A gene is comprised of two alleles and each individual carries only two alleles of each gene, which exhibit a dominant recessive relationship. The dominant allele will prevail over the recessive gene and is responsible for the resulting phenotype. Recessive alleles will, therefore, not affect the phenotype of the individual. A pair of allele resulting from the various combinations of alleles can be referred to as the genotype while the resulting physical trait as a result of the genotype is called the phenotype (Pollard and Earnshow, 2007). Multiple alleles arise where there are three or more different alleles of a particular gene in a gene pool.

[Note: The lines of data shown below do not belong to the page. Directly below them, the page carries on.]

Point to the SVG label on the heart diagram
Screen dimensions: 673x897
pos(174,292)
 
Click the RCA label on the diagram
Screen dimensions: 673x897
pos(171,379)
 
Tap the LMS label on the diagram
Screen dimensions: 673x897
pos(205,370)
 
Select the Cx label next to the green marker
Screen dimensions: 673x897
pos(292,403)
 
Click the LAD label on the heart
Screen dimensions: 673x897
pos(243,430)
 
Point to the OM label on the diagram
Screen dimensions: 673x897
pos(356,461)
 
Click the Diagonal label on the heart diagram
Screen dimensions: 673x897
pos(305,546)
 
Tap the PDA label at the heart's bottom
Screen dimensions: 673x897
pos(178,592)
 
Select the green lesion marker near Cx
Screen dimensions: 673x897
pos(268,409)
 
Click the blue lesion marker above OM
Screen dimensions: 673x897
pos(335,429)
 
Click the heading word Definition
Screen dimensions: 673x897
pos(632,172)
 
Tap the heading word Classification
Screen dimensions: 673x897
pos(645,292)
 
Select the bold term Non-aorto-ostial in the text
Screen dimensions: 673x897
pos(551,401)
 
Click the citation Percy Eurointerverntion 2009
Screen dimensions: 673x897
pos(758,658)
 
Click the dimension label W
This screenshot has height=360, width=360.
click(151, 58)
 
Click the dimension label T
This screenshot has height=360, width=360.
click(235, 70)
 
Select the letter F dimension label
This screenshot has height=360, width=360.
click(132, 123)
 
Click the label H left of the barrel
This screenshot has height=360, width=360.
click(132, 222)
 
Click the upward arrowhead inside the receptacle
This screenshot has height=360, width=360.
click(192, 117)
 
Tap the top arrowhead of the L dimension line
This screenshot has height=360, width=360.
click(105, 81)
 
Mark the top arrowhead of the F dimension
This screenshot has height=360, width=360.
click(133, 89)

This results in polymorphism where two or more phenotypes exist in a given population (Pollard and Earnshow, 2007). The occurrence of multiple alleles can be attributed to the difference in the non-coding DNA found between genes rather than the DNA sequence variation. Inheritance is, therefore, based on a non-mendelian pattern. An example is the ABO blood group and the coat colour of many species. The ABO blood group phenotype is determined by three alleles, IA, IB, and IO (Pollard and Earnshow, 2007).

Bearing in mind that each individual organism will possess only two alleles with one allele being from each parent, three multiple alleles will, therefore, result in six possible genotypes. A homozygous individual will possess identical alleles while a heterozygous individual will possess different alleles (Pollard and Earnshow, 2007).